La Commission médicale de Recours Amiable, saisie par lettre du 3 mars 2023 reçue le 6 mars 2023, n’a pas statué faisant ainsi naître une décision implicite de rejet du recours amiable.
Par lettre en date du 2 août 2023, Monsieur [R] [Z] a contesté devant le Pôle social du Tribunal judiciaire de Marseille, la décision susvisée.
Le juge du Pôle social a ordonné une consultation médicale.
Le 18 avril 2024, Monsieur [R] [Z] a été examiné par le Docteur [C], médecin consultant, qui a reçu mission de donner son avis sur son taux d’incapacité permanente partielle à la suite de la rechute du 21 septembre 2022, au vu des lésions constatées par le médecin conseil de la [6] et en regard du guide barème en vigueur.
Cette mesure a été exécutée, en salle d’examen au sein du Tribunal et a donné lieu à un rapport écrit qui a été communiqué par lettre recommandée avec accusé de réception à toutes les parties.
Les parties ont été convoquées dans les formes et délais légaux à l’audience qui s’est tenue le 2 octobre 2024.
Monsieur [R] [Z] n’a pas comparu à l’audience mais est représenté par son avocat qui a soutenu que le rapport de consultation du Docteur [C] était nul pour ne pas avoir tenu compte de l’aggravation de l’état de santé de Monsieur [R] [Z].
Subsidairement, l’avocat de Monsieur [R] [Z] a demandé que le taux d’incapacité permanente partielle de ce dernier soit fixé à 15% ce qui correspond, selon le guide barème, à la limitation myenne des mouvements du membre non dominant.

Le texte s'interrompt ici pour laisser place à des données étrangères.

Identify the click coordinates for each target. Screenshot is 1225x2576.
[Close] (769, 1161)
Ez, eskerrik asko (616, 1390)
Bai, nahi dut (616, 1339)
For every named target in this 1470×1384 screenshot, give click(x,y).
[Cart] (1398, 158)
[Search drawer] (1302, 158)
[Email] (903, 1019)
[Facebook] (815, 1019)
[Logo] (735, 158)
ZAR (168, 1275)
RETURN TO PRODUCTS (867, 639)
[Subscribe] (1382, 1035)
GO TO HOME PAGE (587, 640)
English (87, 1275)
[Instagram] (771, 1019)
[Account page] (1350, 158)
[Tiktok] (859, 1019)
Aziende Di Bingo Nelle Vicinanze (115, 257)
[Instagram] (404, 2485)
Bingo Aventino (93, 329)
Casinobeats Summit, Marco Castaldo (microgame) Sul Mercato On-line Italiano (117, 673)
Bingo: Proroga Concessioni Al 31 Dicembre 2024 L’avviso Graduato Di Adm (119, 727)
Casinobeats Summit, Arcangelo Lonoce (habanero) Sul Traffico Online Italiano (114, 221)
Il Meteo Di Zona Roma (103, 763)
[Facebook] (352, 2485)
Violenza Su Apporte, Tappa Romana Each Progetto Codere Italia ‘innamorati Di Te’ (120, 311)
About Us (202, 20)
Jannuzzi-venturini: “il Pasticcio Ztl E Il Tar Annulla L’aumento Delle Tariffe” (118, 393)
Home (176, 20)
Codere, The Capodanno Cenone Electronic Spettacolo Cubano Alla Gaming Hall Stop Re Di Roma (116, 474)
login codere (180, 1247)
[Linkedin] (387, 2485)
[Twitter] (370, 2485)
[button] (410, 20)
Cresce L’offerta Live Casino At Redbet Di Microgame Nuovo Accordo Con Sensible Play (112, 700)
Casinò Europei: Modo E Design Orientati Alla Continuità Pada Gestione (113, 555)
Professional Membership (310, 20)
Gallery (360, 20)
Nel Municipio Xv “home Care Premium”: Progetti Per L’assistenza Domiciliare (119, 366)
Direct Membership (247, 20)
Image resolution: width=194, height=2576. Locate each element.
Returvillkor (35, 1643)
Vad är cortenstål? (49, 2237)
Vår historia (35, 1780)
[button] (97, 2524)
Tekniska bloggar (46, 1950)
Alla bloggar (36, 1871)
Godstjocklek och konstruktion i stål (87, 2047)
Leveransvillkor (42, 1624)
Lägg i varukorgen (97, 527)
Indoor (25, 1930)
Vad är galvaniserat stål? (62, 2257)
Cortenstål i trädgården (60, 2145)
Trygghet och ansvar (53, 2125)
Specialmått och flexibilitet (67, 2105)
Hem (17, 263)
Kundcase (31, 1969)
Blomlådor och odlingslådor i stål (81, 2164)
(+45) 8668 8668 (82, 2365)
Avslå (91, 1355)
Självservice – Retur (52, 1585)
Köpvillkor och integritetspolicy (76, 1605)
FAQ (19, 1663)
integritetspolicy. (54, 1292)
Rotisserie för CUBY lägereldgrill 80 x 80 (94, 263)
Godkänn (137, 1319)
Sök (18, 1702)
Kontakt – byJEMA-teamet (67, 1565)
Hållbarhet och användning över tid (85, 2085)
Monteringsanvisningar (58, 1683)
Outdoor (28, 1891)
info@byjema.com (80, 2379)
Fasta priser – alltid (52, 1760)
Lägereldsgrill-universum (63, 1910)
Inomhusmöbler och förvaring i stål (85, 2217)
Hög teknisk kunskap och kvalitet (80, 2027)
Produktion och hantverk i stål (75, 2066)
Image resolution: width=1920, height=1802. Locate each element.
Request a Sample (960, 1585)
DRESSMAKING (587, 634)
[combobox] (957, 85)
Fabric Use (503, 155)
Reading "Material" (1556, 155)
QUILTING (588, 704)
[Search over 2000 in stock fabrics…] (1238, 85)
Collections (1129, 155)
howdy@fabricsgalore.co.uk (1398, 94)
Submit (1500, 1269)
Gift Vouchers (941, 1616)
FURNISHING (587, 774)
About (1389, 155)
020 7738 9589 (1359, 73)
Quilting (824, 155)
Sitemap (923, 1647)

La [8], représentée par un inspecteur juridique, a soutenu que le rapport du Docteur [C] n’encourait aucune nullité alors que l’avocat de Monsieur [R] [Z] ne produisait aucun document établi à la date impartie du 21 septembre 2022 pour justifier ses dires.
Au fond, la [6] a demandé que le taux de 10% soit confirmé, taux proposé par le Docteur [C] correspondant au taux retenu par le médecin conseil de la Caisse.
Les parties n’ayant pas d’autres observations à formuler, elles ont été avisées que le jugement serait rendu le 7 novembre 2024, date à laquelle il sera mis à disposition au greffe et leur sera notifié.
MOTIFS DE LA DÉCISION :
Sur la nullité du rapport médical du Docteur [C]
Aucune cause de nullité de ce rapport n’est soutenue.
L’avocat de Monsieur [R] [Z] se borne à contester l’appréciation faite par le Docteur [C] des séquelles de ce dernier, ce qui ne constitue pas une cause de nullité du rapport médical.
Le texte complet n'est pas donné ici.